Paprec, une volonté de croissance à l’international
Posté par : Martine Chartier
02.04.2026 à 12h37
Paris.- L’extension de sa zone d’intervention vers l’Italie, avec l’entrée au capital de la PME familiale italienne Convertini, a offert l’occasion au groupe de revenir sur ses résultats de 2025 et ses projets de 2026.
« On commence à se rapprocher de la taille de Suez et de Veolia », se félicite Mathieu Petithuguenin, PDG du groupe familial, qui annonce une croissance annuelle de 25 %. Le chiffre d’affaires réalisé en 2025, de 3,5 milliards d’euros, est en progression de 17 % sur l’année précédente, avec un excédent brut d’exploitation de 600 M€.
« Depuis sa création, le groupe a investi 4 milliards d’euros dans ses usines et outils technologiques, la R&D est une priorité pour nous », a insisté Charles-Antoine Blanc, son directeur financier.
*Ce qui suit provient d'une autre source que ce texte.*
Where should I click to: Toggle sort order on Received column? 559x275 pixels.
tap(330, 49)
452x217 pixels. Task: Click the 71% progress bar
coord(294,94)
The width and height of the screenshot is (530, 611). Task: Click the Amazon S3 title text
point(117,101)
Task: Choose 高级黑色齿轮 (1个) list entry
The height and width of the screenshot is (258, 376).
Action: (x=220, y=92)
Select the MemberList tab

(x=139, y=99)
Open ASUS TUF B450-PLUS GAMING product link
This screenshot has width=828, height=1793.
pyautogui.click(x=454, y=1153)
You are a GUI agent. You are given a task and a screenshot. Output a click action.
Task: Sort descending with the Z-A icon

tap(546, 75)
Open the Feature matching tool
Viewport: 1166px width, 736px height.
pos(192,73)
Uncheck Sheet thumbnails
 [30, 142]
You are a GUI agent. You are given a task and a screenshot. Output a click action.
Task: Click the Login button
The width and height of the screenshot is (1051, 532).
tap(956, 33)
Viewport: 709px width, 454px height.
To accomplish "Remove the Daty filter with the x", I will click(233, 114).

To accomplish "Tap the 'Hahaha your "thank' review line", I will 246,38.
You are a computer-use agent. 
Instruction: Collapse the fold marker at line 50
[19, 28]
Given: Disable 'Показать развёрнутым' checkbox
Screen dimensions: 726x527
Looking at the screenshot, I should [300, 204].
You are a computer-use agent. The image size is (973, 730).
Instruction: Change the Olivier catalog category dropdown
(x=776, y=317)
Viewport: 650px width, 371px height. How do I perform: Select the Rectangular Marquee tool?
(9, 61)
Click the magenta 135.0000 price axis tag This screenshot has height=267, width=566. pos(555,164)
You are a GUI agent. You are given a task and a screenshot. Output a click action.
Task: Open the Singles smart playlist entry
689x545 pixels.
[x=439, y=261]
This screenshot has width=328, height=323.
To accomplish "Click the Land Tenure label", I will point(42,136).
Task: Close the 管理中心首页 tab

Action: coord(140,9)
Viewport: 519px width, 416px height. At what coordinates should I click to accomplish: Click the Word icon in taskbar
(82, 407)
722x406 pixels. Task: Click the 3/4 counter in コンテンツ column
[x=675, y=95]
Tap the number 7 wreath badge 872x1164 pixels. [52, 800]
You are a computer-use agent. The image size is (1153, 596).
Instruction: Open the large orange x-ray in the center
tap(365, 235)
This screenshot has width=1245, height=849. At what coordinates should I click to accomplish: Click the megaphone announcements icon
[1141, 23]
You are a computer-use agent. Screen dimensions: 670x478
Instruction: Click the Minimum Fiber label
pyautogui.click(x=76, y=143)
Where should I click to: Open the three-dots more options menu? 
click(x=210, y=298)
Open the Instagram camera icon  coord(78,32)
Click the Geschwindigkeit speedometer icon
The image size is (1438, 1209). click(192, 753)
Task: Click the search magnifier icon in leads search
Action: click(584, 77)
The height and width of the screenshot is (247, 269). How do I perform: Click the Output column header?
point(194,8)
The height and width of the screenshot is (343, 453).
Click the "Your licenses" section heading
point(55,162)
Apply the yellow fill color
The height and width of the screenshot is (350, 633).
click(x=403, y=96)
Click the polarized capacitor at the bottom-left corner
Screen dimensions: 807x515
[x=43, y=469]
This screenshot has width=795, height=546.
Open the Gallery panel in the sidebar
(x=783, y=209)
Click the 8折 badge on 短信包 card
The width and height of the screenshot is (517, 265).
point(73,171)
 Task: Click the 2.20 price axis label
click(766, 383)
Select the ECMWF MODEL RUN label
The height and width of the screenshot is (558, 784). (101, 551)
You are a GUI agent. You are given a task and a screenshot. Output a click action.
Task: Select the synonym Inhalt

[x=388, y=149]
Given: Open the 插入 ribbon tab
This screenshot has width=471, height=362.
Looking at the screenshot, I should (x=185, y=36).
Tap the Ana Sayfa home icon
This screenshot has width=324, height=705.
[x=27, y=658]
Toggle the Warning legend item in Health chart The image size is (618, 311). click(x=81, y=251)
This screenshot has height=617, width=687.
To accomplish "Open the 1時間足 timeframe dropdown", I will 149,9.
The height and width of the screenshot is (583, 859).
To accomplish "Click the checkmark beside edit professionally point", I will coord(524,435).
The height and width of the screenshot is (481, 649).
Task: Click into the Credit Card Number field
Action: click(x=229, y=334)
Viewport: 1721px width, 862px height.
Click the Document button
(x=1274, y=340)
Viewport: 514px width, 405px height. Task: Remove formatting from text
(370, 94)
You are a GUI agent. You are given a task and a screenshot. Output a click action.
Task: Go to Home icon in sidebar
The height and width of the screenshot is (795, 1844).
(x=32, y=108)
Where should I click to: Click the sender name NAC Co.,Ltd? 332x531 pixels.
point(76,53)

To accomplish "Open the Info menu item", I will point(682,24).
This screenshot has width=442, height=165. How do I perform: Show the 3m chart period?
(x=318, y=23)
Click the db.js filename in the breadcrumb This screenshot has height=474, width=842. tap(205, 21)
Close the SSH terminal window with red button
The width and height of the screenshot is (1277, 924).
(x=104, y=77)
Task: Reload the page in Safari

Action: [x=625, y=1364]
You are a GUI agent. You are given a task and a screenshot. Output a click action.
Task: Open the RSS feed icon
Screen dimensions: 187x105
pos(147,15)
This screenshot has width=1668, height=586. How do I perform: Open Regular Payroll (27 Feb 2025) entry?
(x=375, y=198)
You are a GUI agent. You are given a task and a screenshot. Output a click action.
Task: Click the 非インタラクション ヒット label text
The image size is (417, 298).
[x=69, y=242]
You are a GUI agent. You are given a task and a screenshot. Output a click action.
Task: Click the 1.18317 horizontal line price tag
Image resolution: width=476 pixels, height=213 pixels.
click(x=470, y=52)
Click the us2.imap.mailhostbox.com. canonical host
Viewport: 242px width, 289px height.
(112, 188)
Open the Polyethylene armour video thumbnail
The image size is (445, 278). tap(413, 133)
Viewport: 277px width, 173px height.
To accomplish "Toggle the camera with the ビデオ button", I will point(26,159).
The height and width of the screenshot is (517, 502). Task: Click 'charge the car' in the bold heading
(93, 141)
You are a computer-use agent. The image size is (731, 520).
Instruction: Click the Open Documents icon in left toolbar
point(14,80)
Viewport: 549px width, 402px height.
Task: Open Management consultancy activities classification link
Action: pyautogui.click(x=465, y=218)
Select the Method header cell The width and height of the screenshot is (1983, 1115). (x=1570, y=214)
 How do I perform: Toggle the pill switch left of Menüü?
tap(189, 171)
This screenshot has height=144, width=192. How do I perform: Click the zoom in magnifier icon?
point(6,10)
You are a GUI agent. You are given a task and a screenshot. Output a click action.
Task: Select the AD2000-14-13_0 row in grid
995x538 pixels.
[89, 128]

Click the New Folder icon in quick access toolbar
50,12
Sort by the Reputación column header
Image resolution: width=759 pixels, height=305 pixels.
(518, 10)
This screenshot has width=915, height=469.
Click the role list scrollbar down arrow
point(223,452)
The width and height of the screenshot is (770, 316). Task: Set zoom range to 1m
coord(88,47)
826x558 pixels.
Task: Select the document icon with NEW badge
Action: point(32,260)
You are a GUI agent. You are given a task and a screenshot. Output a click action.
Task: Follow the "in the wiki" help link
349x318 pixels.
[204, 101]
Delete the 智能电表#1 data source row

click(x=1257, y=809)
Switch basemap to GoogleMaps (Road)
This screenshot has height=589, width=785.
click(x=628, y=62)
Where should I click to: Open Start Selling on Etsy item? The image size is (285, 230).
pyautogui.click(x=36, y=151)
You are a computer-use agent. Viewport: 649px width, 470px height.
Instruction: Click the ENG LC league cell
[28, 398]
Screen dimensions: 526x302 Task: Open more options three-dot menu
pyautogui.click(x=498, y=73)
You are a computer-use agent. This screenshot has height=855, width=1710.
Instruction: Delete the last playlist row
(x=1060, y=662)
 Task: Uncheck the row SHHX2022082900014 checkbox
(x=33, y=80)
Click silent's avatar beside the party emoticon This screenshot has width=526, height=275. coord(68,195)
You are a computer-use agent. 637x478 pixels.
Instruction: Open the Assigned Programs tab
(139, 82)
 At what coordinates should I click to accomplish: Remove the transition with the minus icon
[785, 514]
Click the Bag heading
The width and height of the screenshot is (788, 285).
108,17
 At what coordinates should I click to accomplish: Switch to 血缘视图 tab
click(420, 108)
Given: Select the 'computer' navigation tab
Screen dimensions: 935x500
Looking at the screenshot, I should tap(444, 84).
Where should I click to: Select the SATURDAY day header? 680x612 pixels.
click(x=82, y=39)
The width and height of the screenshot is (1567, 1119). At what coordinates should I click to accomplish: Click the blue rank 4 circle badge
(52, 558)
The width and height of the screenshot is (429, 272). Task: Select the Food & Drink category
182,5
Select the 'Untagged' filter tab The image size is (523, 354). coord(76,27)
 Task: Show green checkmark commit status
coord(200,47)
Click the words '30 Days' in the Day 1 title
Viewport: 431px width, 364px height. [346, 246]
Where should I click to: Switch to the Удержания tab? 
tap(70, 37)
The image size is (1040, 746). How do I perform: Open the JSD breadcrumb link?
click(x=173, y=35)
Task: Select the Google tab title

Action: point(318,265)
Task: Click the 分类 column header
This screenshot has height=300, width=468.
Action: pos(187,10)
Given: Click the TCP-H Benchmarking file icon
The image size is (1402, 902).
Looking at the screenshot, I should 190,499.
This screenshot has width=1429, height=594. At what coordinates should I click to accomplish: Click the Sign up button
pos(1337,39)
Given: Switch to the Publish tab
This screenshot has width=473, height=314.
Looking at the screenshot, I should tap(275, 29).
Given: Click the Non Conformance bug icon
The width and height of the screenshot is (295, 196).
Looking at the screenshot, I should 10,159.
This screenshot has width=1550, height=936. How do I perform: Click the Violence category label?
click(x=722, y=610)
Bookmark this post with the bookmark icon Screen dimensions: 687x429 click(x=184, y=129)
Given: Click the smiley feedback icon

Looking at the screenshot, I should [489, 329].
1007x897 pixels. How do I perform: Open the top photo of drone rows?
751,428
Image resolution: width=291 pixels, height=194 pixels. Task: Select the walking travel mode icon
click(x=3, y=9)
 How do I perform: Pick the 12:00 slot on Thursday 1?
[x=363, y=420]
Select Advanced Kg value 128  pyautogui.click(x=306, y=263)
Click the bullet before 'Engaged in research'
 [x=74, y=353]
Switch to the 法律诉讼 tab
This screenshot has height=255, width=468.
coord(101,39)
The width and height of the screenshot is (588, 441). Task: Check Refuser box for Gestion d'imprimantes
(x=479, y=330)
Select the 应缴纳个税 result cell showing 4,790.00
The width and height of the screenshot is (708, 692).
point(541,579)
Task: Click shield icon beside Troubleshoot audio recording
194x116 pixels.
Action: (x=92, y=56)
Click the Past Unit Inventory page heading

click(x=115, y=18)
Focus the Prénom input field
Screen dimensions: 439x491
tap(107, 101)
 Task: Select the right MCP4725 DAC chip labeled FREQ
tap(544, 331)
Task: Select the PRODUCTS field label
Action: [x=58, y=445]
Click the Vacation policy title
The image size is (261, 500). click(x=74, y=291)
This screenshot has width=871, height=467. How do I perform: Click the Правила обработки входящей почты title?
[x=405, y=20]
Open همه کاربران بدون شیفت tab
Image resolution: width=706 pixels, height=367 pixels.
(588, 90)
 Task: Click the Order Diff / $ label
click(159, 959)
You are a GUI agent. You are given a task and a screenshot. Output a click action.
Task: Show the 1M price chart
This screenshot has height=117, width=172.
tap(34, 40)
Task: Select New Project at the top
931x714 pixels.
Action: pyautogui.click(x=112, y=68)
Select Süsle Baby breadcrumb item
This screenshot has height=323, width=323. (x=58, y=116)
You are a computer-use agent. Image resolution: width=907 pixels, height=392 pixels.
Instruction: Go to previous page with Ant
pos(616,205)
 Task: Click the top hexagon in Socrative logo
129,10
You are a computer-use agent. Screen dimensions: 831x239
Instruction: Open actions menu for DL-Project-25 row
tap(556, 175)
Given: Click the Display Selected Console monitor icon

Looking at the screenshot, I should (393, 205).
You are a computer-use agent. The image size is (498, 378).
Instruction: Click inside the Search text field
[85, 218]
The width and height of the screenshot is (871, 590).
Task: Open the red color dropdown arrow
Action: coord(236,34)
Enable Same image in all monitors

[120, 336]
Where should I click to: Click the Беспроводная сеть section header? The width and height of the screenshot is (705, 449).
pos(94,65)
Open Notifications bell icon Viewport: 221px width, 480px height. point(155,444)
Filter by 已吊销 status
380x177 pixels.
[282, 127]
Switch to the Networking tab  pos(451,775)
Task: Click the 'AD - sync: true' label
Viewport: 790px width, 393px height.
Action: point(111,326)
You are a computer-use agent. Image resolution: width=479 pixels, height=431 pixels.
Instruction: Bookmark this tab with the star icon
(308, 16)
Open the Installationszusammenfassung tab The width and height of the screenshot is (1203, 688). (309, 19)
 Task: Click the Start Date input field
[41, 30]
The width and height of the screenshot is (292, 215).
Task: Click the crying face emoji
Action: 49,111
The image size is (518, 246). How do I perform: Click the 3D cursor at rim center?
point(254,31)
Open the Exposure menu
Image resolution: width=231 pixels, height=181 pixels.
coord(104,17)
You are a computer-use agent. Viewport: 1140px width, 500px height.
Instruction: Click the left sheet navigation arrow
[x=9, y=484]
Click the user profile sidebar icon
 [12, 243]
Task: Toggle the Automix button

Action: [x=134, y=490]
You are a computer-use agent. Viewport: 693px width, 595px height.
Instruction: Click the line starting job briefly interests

Le groupe compte sur son développement sur le territoire européen pour assurer sa progression. Quelque 600 millions d’euros de CA ont été réalisés à l’international : 300 M€ en Espagne, 209 M€ en Suisse et 100 M en Pologne, en Angleterre et en Ecosse pour la production d’énergie. Le dirigeant ambitionne d’atteindre 1 milliard d’euros au cours des 24 prochains mois, hors Hexagone. L’Italie est d’ores et déjà identifiée comme un marché porteur dans un environnement stable.
L’incinération et la méthanisation
La tendance baissière des marchés l’an dernier n’a pas entamé sa croissance, qui est principalement due à des gains de contrats, qu’il s’agisse d’entreprises clientes ou de collectivités.
En 2025, ce sont quelque 19 millions de tonnes de déchets qui ont été traités par Paprec. Il a adjoint à ses activités de collecte et recyclage matières, des valorisations énergétiques avec l’incinération et la méthanisation. Une usine de méthanisation est en construction actuellement à Gennevilliers (92) pour le compte du Syctom (agglomération parisienne).
Les projets d’incinérateurs restent dans les cartons exposés à de nombreuses oppositions, en revanche, le groupe a emporté des projets de « revamping » ou des lignes supplémentaires. Deux nouveaux fours seront construits et exploités pendant 25 ans à Saint-Thibault-des-Vignes (77).